What this task involves — Copy exactly the lines from the one containing "The height and" through the last line of the records, both included, and nothing more.

+===+

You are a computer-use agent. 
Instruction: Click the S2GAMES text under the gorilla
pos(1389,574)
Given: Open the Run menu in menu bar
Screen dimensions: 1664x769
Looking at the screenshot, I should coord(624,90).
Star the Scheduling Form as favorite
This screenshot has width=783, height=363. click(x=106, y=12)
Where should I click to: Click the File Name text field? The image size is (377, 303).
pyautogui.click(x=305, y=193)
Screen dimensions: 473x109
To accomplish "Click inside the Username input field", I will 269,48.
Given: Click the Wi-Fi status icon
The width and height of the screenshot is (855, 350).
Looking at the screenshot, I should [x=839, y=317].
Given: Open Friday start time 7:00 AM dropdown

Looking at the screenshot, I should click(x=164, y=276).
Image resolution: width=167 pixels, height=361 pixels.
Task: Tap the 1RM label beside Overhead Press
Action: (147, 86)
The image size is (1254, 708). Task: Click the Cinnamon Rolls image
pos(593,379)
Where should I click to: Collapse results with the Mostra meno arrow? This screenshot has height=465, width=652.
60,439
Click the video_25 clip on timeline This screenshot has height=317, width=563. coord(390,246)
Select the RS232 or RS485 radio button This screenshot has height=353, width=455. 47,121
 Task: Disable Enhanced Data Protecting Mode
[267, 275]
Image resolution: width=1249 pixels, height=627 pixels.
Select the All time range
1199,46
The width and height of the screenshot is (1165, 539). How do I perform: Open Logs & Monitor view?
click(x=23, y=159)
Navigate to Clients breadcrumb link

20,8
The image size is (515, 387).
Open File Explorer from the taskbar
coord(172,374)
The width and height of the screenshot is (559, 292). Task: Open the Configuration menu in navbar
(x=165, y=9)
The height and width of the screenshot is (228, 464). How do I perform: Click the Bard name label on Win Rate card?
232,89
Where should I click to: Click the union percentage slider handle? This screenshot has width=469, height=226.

+===+

Your response —
The height and width of the screenshot is (228, 464). How do I perform: Click the Bard name label on Win Rate card?
232,89
Where should I click to: Click the union percentage slider handle? This screenshot has width=469, height=226.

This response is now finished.